I Am A Zero TV Household

A recent Huffington Post article on Zero TV households captures me and my motives for not having one (or a landline telephone) to a T.  We are the future.
Some people have had it with TV. They've had enough of the 100-plus channel universe. They don't like timing their lives around network show schedules. They're tired of $100-plus monthly bills.
A growing number of them have stopped paying for cable and satellite TV service, and don't even use an antenna to get free signals over the air. These people are watching shows and movies on the Internet, sometimes via cellphone connections. Last month, the Nielsen Co. started labeling people in this group "Zero TV" households, because they fall outside the traditional definition of a TV home. There are 5 million of these residences in the U.S., up from 2 million in 2007. . .
Last year, the cable, satellite and telecoms providers added just 46,000 video customers collectively, according to research firm SNL Kagan. That is tiny when compared to the 974,000 new households created last year. While it's still 100.4 million homes, or 84.7 percent of all households, it's down from the peak of 87.3 percent in early 2010.

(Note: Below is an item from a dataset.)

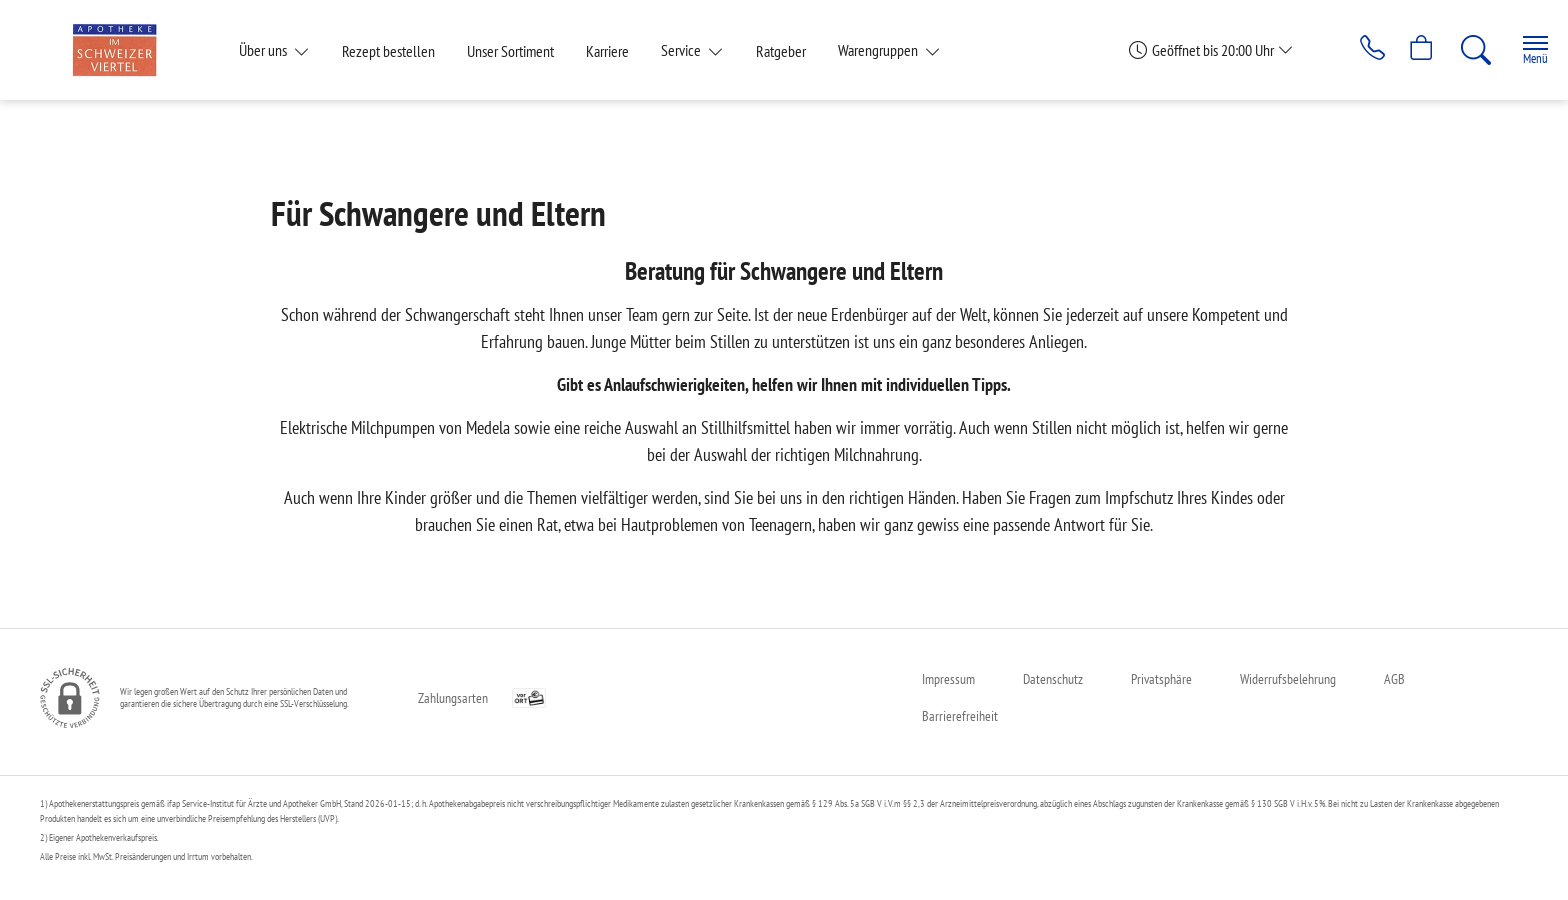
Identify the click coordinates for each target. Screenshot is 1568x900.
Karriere (607, 51)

Nielsen's study suggests that this new group may have left traditional TV for good. While three-quarters actually have a physical TV set, only 18 percent are interested in hooking it up through a traditional pay TV subscription. . . .

More people are raised with the power of the Internet in their pocket, and don't know or care that you can pull TV signals from the air for free. 
"They're more aware of Netflix than they're aware over-the-air is even available[.]" 
As one Zero TV household member explains, TVs have also grown to be ridiculously complicated (something that I can attest to from similar experiences):
"I'm pretty tech savvy, but the TV industry with the cable and the television and the boxes, you don't know how to use their equipment," he says. "I try to go over to my grandma's place and teach her how to do it. I can't even figure it out myself."
Why pay for a hundred stations full of crap (often redundant crap) that you can't watch when it is convenient for you to watch, if you can even manage to figure out how to work the damn thing and censor out the crappiest of crap stations like shopping channels and channels that you don't actually subscribe to anyway.

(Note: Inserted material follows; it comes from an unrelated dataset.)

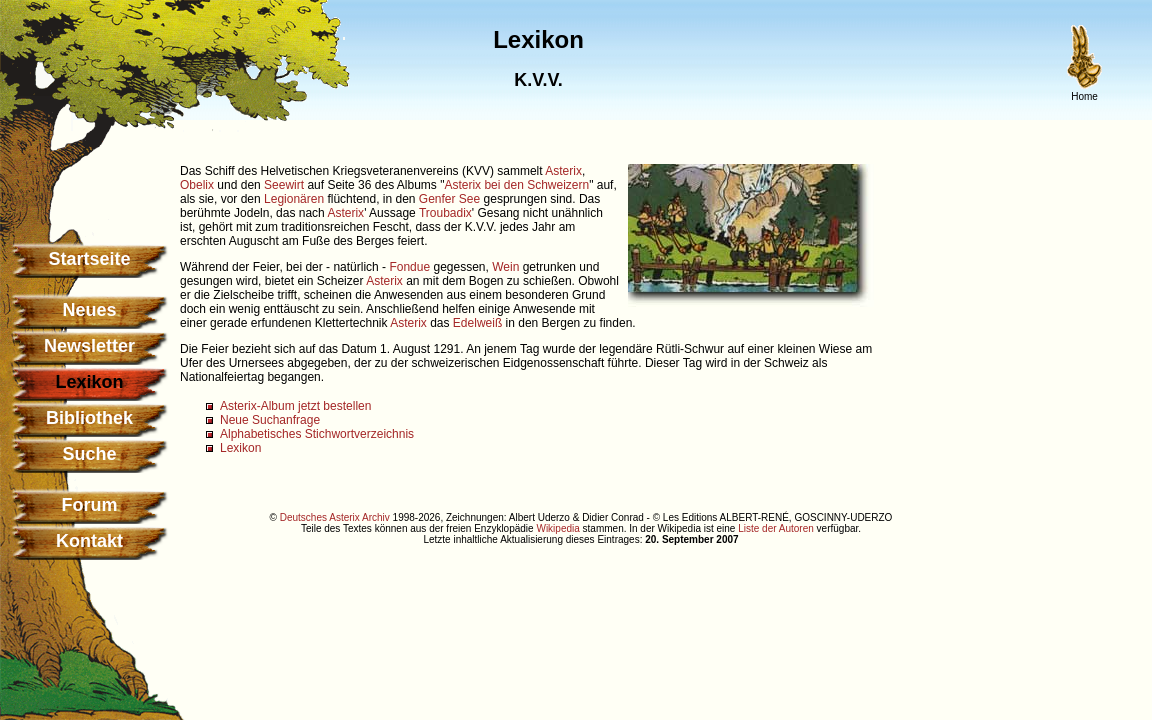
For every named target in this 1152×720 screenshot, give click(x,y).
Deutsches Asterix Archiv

Price absolutely is a consideration, however.  And, Netflix runs a very tight ship.  According to my dead tree newspaper this morning, it made a profit of just $2.7 million on revenues of a bit more than $1 billion, a profit margin of 0.27% or so (and this comes on the heels of a loss twice as large). Amazon has similarly skinny margins despite massive market share.  Those companies provide what they do at very close to cost.

Comcast, Direct TV and Dish, I am certain, make considerably fatter profits relative to their revenues.